Der Neubau des Großprüfstands für Blattlager von Windenergieanlagen des führenden Windenergieforschungsinstituts in Deutschland, Fraunhofer IWES hat im November 2017 Richtfest gefeiert. Das Großprüfzentrum entsteht am Technologiezentrum Energie-Campus des Competence Center für Erneuerbare Energien und EnergieEffizienz (CC4E) der HAW Hamburg in Bergedorf. Es bietet auf rund 1.400 Quadratmetern Nutzfläche Platz für 15 Wissenschaftlerinnen und Wissenschaftler und eine 450 Quadratmeter große Prüfhalle. Die Freie und Hansestadt Hamburg investiert für Grundstück und Gebäude rund 8,3 Millionen Euro.
  
In dem Großprüfzentrum werden künftig Blattlager mit Durchmessern bis zu fünf Metern – wie sie für 10 MW-Windenergieanlagen der nächsten Generation zum Einsatz kommen sollen – dauerhaft unter realistischen Betriebsbedingungen getestet. Somit kann die Ausfallsicherheit modernster Anlagen gesteigert werden, während die Energiegestehungskosten sinken. 
    
Der Prüfstand soll durch das Fraunhofer IWES betrieben und gemeinsam mit dem CC4E für anwendungsorientierte Forschung genutzt werden. Das Bundesministerium für Wirtschaft und Energie hat hierzu Projektfördermittel für Aufbau und Betrieb mit einem Volumen von ca. 12 Mio. Euro bewilligt. Die zusätzlich erforderlichen Mittel für eine Gebäudeinfrastruktur von rund 8,3 Mio. Euro investiert die Freie und Hansestadt Hamburg.
   
Das Gebäude gliedert sich in zwei wesentliche Nutzungsbereiche. Der eine ist die Halle in der der Prüfstand untergebracht werden soll. Der andere ist der Bereich mit der Unterbringung von Büros, Besprechungs-, Sanitär- und Haustechnikräumen.

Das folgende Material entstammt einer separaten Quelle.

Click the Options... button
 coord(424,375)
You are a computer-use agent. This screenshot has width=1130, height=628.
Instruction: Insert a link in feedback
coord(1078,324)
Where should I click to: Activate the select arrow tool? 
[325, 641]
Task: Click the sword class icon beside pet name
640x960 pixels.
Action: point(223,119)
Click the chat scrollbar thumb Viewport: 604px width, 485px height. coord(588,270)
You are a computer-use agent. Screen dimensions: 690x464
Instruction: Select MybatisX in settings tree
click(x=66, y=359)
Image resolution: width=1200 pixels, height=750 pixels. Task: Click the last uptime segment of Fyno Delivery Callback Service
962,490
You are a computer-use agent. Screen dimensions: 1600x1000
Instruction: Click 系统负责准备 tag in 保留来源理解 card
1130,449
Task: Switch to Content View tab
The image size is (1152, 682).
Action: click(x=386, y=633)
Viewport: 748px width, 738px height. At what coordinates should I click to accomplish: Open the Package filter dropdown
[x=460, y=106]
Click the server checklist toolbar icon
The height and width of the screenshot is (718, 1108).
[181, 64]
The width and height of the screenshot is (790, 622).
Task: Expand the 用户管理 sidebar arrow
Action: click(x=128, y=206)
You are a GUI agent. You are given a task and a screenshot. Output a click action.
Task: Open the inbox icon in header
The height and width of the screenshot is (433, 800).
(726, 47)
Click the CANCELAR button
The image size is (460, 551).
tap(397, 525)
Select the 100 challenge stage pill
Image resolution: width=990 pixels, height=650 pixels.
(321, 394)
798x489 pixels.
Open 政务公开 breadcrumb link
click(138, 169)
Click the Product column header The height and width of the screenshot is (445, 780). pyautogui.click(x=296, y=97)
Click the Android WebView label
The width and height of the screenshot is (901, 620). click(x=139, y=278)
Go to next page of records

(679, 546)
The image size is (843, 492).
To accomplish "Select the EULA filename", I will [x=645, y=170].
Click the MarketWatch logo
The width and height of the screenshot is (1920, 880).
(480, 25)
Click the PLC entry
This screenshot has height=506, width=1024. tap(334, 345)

Die Halle hat Abmessungen von ca. 18 x 26 x 13,5 m, wobei die Traufhöhe ca. 14,0 m beträgt. Angrenzend an die Halle befinden sich eine Lager- und ein Hydraulikraum sowie der dreigeschossige Bereich für die Unterbringung der Büros und die entsprechende Nutzung von den zugeordneten Nebenräumen.  Die Dachflächen werden sowohl im Hallen- wie auch im Bürobereich flach hergestellt. Die in den Festsetzungen zum Bebauungsplan vorgesehene 50% Bekiesung der Dachflächen soll entsprechend berücksichtigt werden.